29 September 2013: News from CPAG  

Child Poverty Action Group says Supreme Court no route to Justice for 230,000 New Zealand children.

Child Poverty Action Group has decided not to pursue its long-running human rights case in the Supreme Court but will continue to battle for the rights of New Zealand's poorest children.

Earlier this year CPAG sought a declaration from the Court of Appeal that the In Work Tax Credit (IWTC), worth at least $60 a week for the support of children in low-income families, unjustifiably discriminates against families on benefits.

While the Court of Appeal found the IWTC is discriminatory and causes material harm to the families who miss out, they were not prepared to rule that it is unjustified because it incentivised paid work.

Spokesperson Associate Professor Susan St John says, "There is little to encourage us to think the answer at the Supreme Court would be different to that of the Court of Appeal."

"We have concluded that the courts are not ready or equipped to give a rational decision on justification, other than on the same grounds of narrow case reasoning without a real understanding either of how so many children are seriously harmed and their rights ignored, or of the economics of in work benefits and their proper design."

St John says parenting is challenging and expensive work, even for the well-resourced. "It is hard to imagine any justification to depart from the principle of treating all children in low income families equally for all child-related payments.  This is especially true when the discriminatory treatment perpetuates child poverty."

"Our case has raised awareness of serious harm to around 230,000 of the most disadvantaged children in New Zealand. Unfortunately the damage continues and is tragic for the families and our society."

"It is shameful that policies that contravene treaties that New Zealand is signatory to, like United Nations Convention on the Rights of the Child (UNCROC) can be ignored by policymakers, with the courts not yet prepared to hold them to account. It is clear that the IWTC is a payment for children to alleviate poverty that is denied to the poorest children and this falls foul of our international and domestic human rights obligations.
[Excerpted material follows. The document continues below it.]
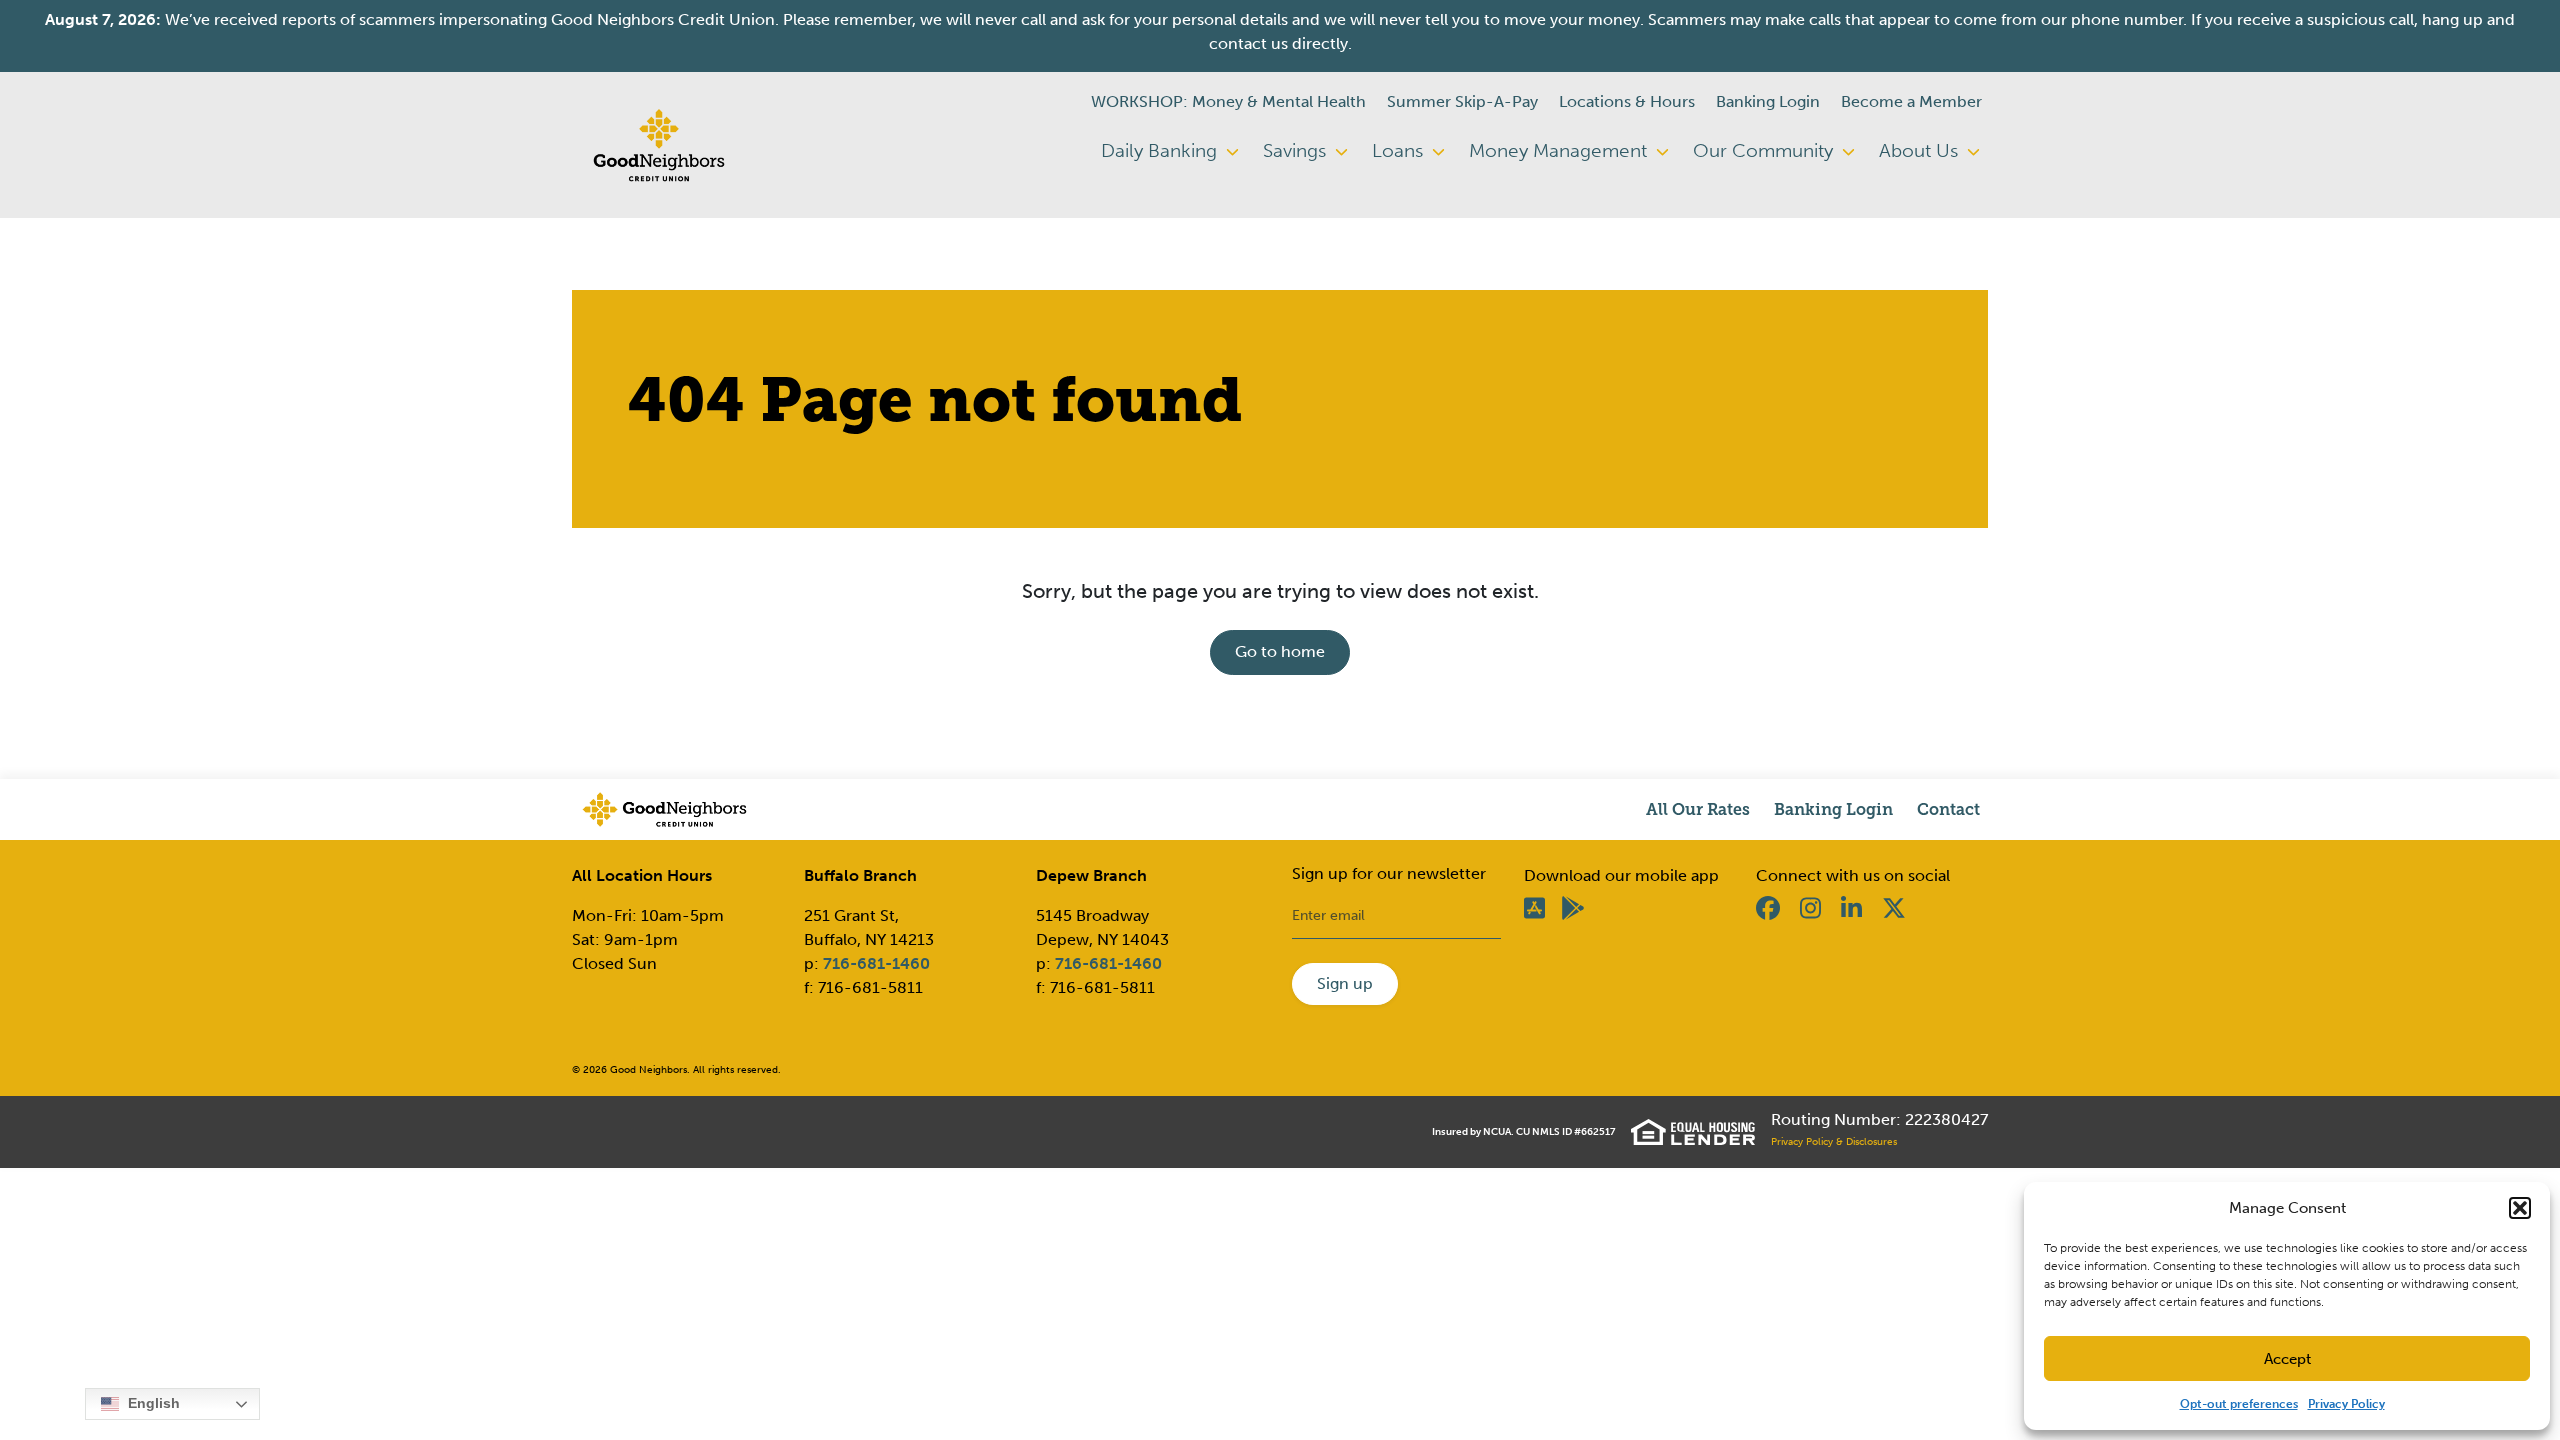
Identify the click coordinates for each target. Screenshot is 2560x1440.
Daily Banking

The politicians will no longer be able to sidestep questions on the IWTC by saying that it is still before the courts and this issue will clearly be one for the election."

Working for Families is a tax-funded child-related fortnightly payment to the caregiver. The full package, including the IWTC, has been successful in reducing child poverty for families in paid work. To quote the Ministry of Social Development's own report on household incomes 2012:

"The fall in child poverty rates from 2004 to 2007 for children in one-Full Time -one-workless 2 Parent households was very large (28% to 9%), reflecting the Working For Families impact, especially through the In-work Tax Credit."

For those who missed out on the IWTC however, the Ministry itself says

"From 2007 to 2012, [the poverty rates were] around six to seven times higher for children in workless households.  This to a large degree reflects the greater WFF assistance for working families than for beneficiary families."

CPAG will continue to fight for the rights of New Zealand's poorest children says St John. "The most effective way to reduce child poverty is to give children's payments to all low-income children on the same basis. A policy that relies on paid work cannot be a solution to child poverty in all families."